See http://artnetweb.com/abstraction/chrome.html.

Gerhard Richter

Richter is an artist who is probably best known for his technically stunning photo-realist paintings, which overshadow his abstract and monochrome works. Both his abstract and representational works seem to cover similar emotional terrain, a kind of ironic pessimism which made his work very fashionable in the late 1980s. His grey paintings are made by drawing “expressive” gestures in wet paint.

International

Ellsworth Kelly

Kelly spent a lot of time in both Paris and New York. He has made a number of monochrome paintings which utilised shaped canvases. His work is perhaps distinct from every other artist listed here in that his abstractions were “abstracted” from nature. His interest in nature extends so far that he has made a series of botanical watercolors in an impressive and sincerely realistic style.

Radical Painting

Olivier Mosset

Mosset also has spent considerable time in New York and Paris.

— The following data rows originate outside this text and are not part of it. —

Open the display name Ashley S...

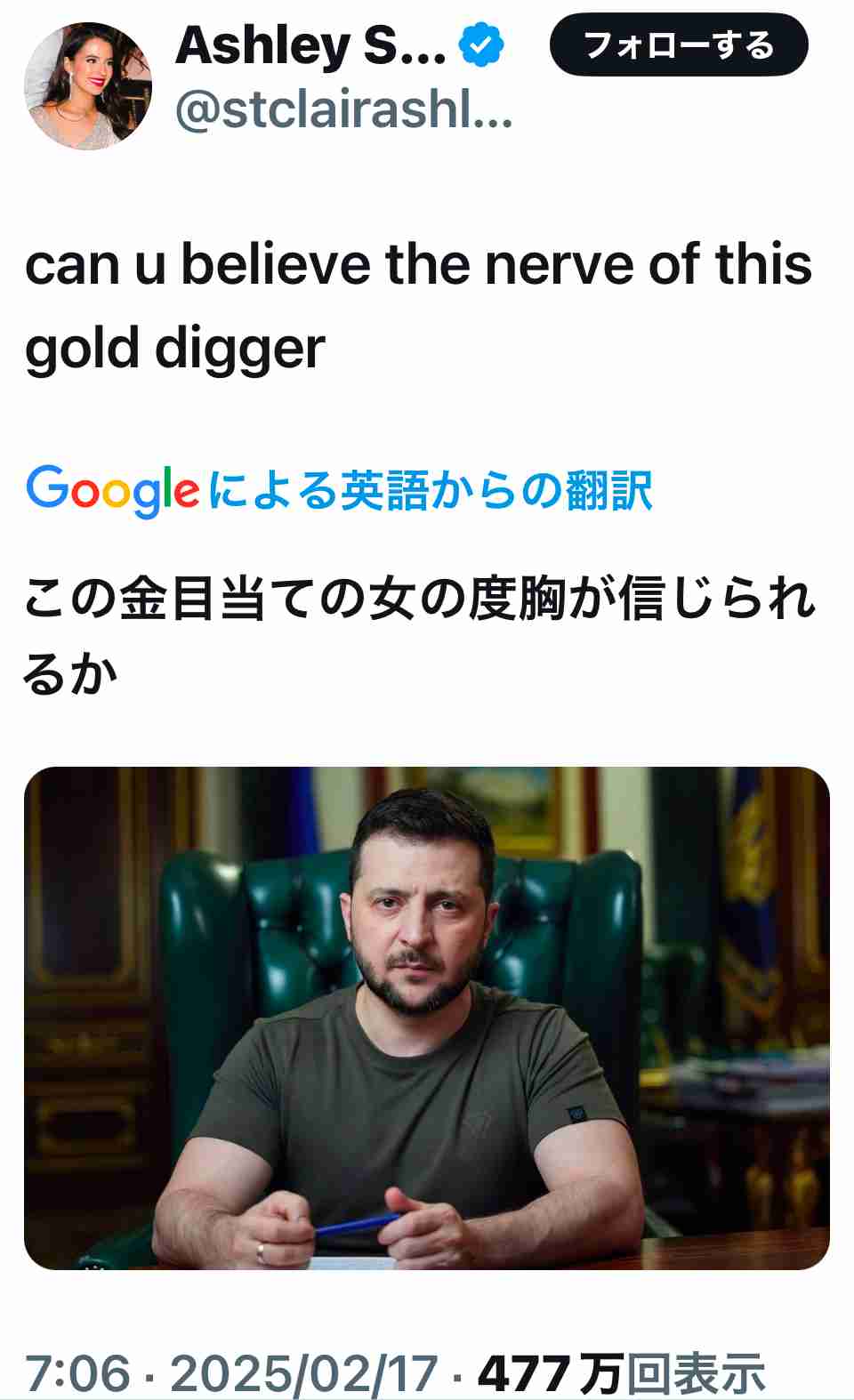pyautogui.click(x=310, y=44)
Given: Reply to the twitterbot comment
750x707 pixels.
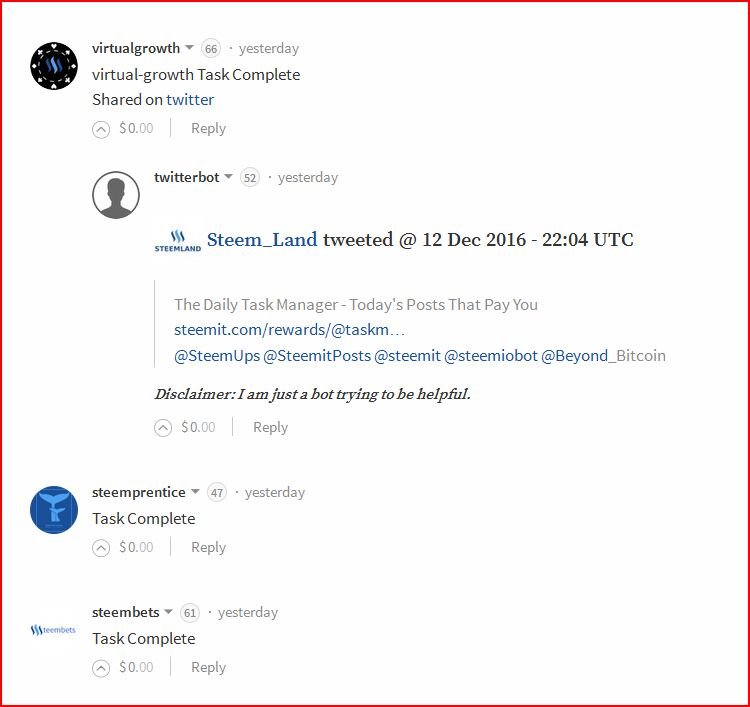Looking at the screenshot, I should [x=270, y=428].
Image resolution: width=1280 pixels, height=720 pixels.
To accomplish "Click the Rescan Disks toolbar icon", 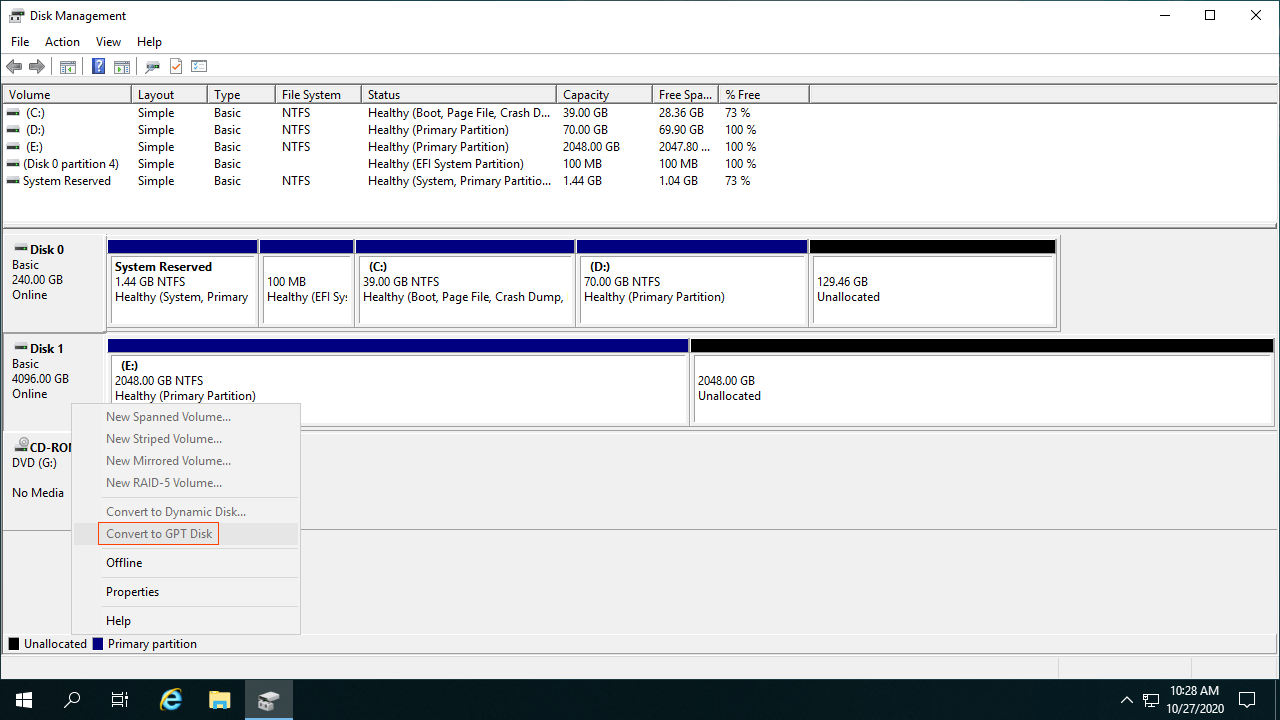I will [152, 67].
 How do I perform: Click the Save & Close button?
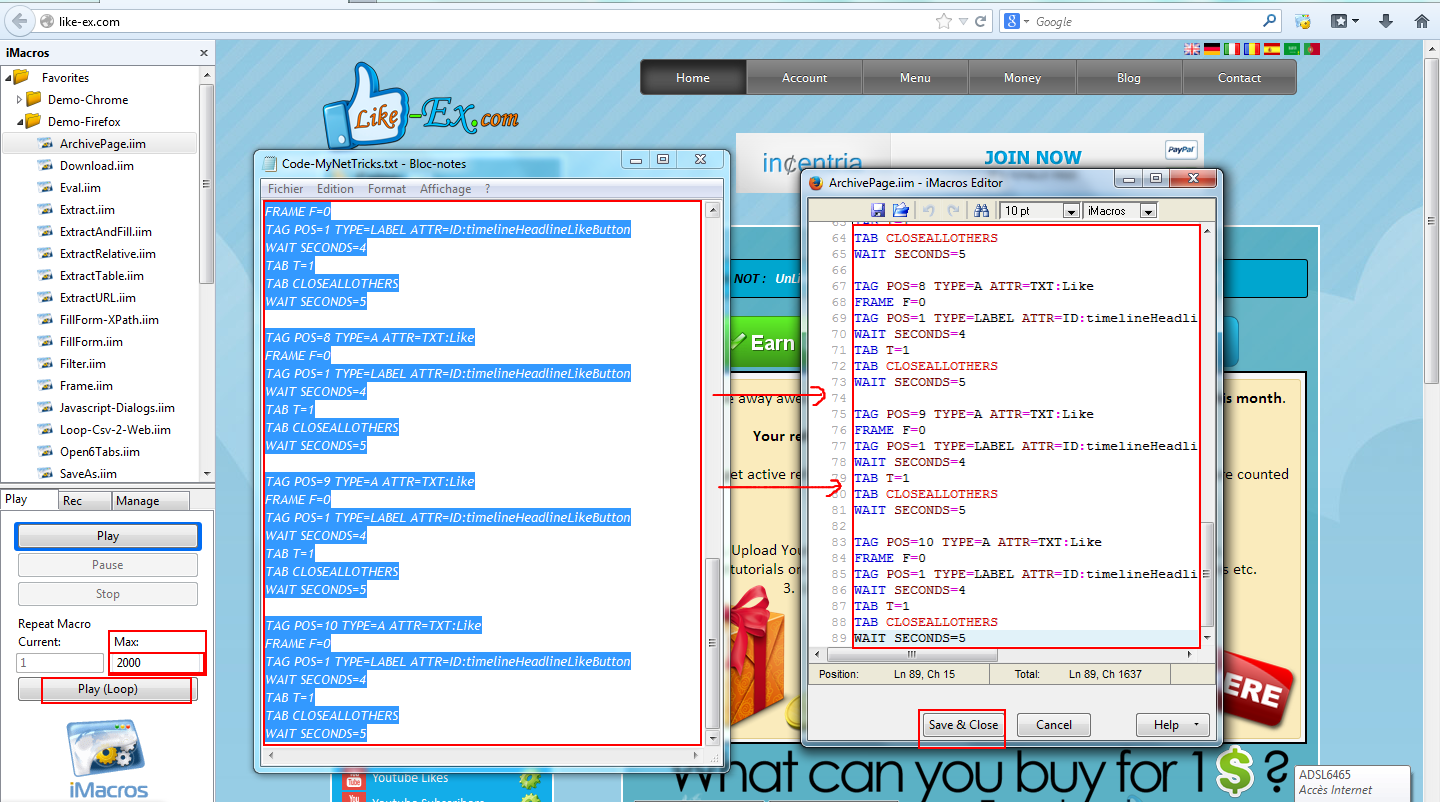(x=962, y=725)
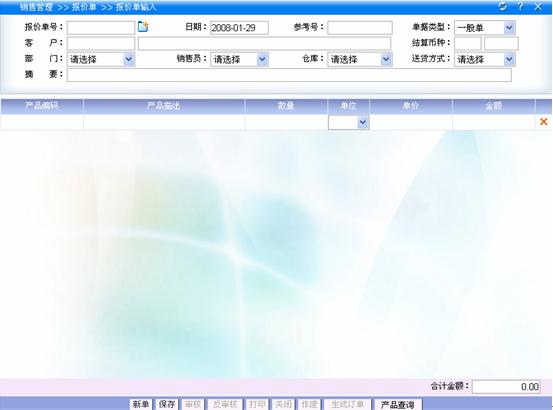The image size is (553, 410).
Task: Open the help question mark icon
Action: coord(521,6)
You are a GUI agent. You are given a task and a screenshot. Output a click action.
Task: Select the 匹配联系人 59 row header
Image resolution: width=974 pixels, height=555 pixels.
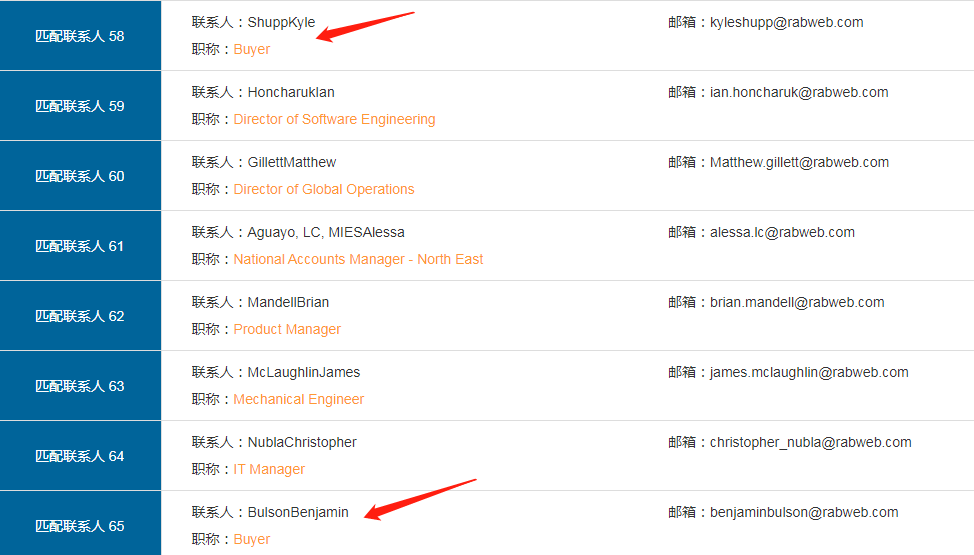pos(80,106)
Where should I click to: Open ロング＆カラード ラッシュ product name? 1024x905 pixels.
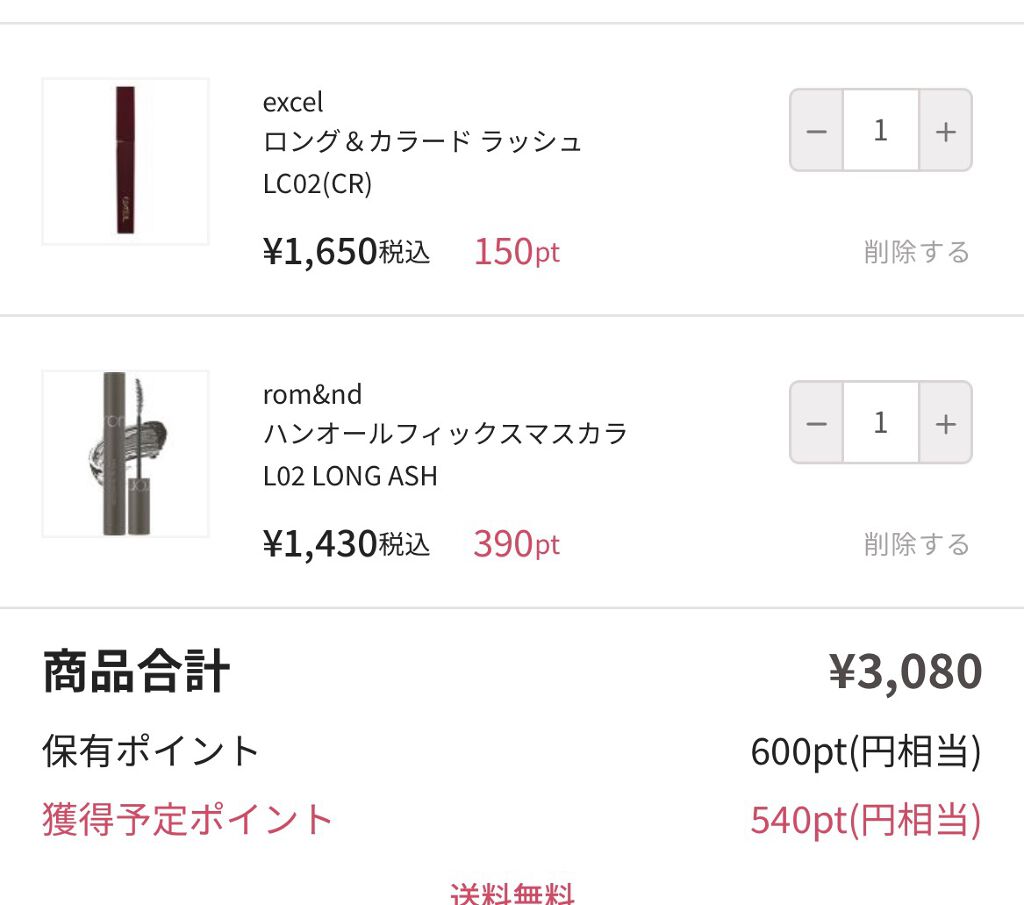(422, 142)
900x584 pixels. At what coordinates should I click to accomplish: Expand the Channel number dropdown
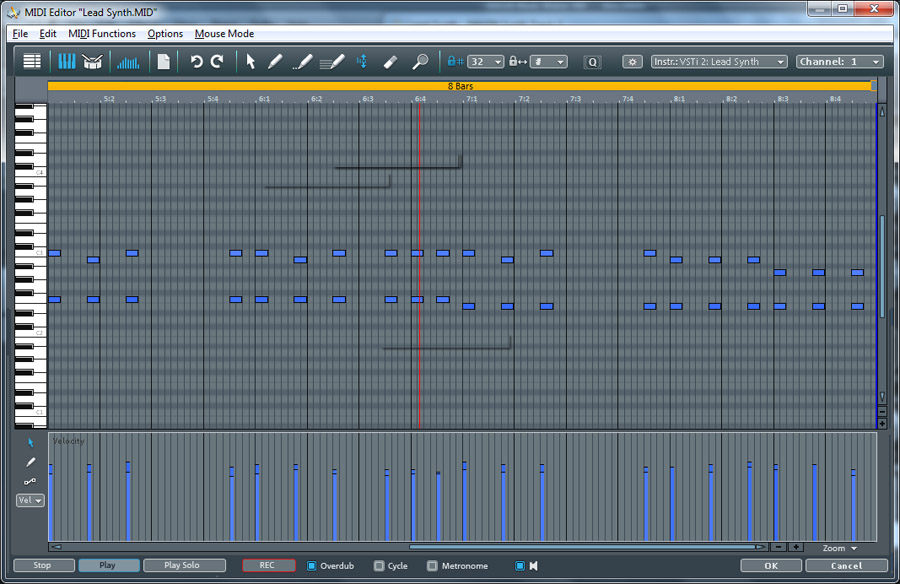tap(840, 62)
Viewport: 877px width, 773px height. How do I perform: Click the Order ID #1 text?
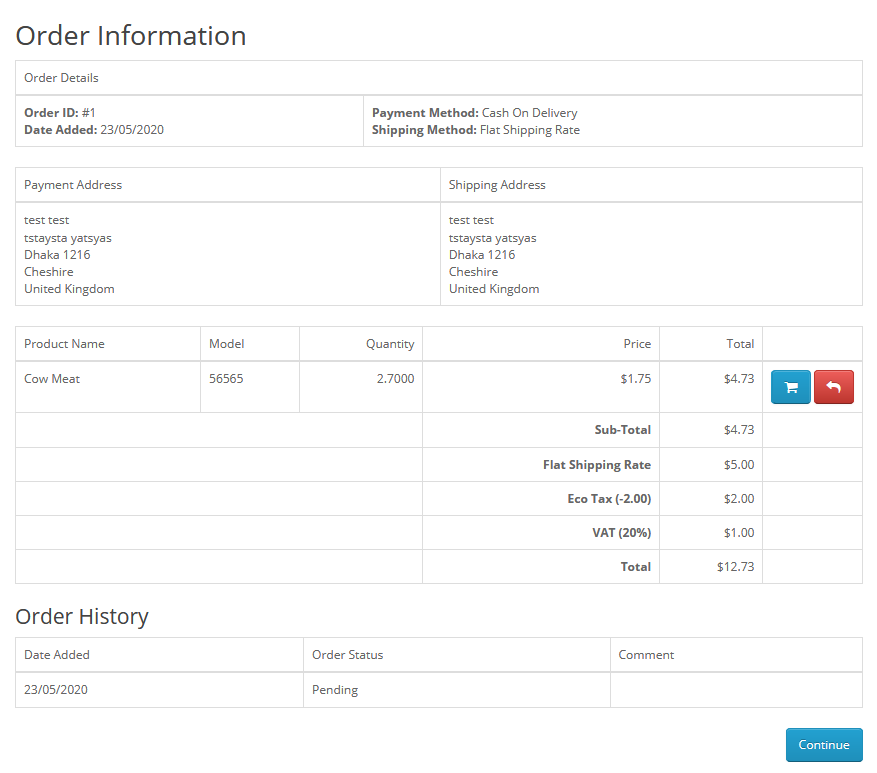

In Paris in the ’60s he was a member of the BMPT group, along with Daniel Buren, Michel Parmentier, and Niele Toroni. The group brought forth questions about the notions of authorship and originality, implying that they often did each others’ works, and that the art object was more important than its authorship. Later, in New York in the late ’70s, Mosset undertook a long series of monochrome paintings, during the heyday of Neo-Expressionism. He became a founding member of the New York Radical Painting group, radical referring both to an implied radical social stance, as well as a returning to the radical “root” of painting. This re-assertion of social relevance for abstraction, and even the monochrome, hadn’t been emphasized to such a degree since Malevich and Rodchenko. 1980s neo-geo artists such as Peter Halley who assert a socially relevant, critical role for geometric abstraction, cite Mosset as an influence.